++++ Given information

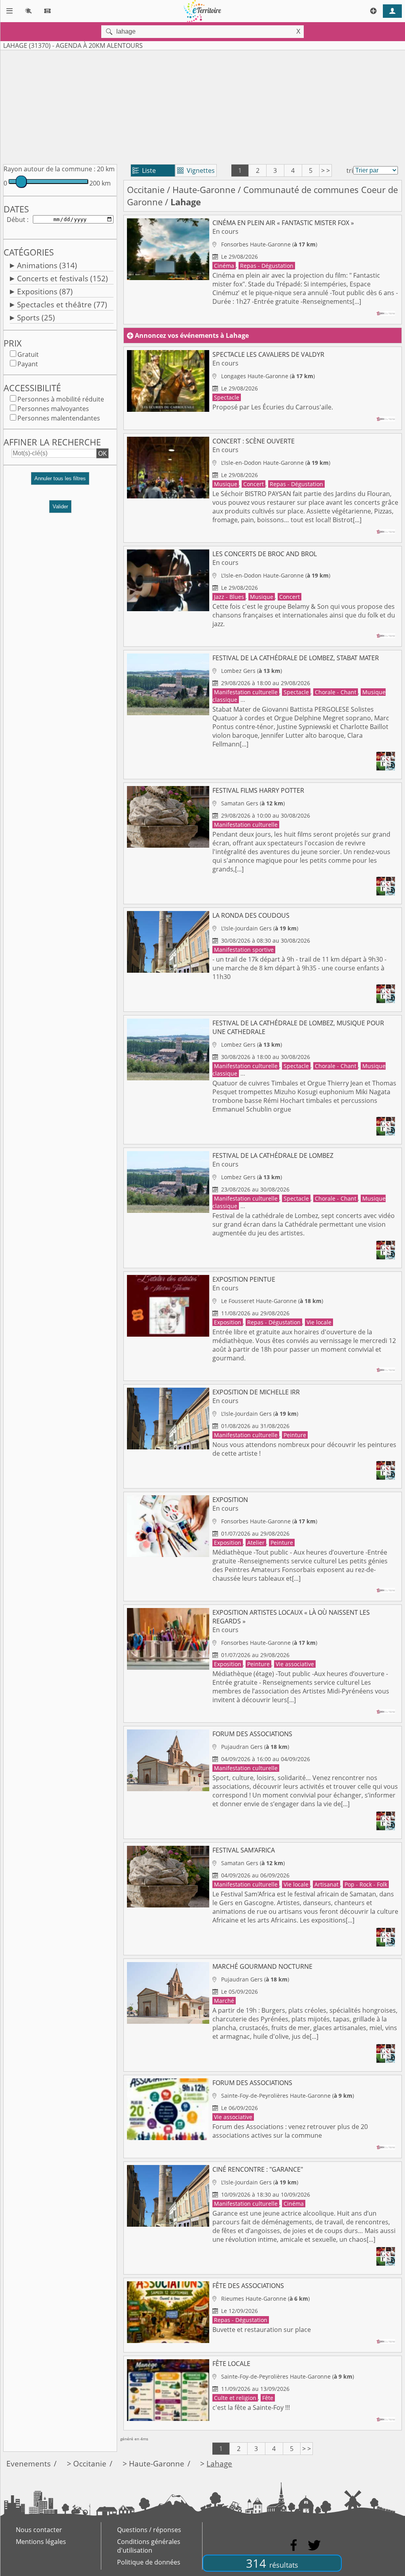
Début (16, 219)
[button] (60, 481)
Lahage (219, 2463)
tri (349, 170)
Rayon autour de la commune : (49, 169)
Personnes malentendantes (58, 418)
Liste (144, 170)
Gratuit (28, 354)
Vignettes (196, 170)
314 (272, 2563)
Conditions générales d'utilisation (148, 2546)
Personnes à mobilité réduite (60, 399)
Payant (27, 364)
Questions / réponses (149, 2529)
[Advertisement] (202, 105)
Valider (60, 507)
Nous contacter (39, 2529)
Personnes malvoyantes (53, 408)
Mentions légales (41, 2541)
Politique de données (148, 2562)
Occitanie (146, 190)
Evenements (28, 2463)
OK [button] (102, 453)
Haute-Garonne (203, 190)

++++++++
++++ Given information

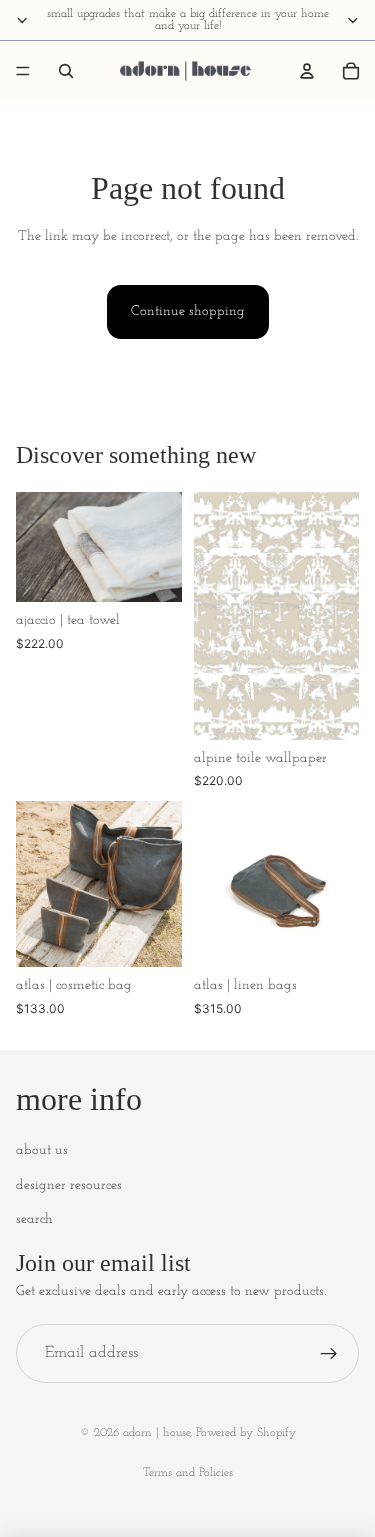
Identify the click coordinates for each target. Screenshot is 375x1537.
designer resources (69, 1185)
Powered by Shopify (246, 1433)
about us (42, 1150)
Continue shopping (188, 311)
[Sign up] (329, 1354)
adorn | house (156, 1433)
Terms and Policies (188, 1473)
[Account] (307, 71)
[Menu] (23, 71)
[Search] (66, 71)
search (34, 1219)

++++++++

__Task brief__
Write out exactly the lines above between the line with "Identify the click" and the line with "search (34, 1219)", inclusive, and nothing beyond them.

__Output for this task__
Identify the click coordinates for each target. Screenshot is 375x1537.
designer resources (69, 1185)
Powered by Shopify (246, 1433)
about us (42, 1150)
Continue shopping (188, 311)
[Sign up] (329, 1354)
adorn | house (156, 1433)
Terms and Policies (188, 1473)
[Account] (307, 71)
[Menu] (23, 71)
[Search] (66, 71)
search (34, 1219)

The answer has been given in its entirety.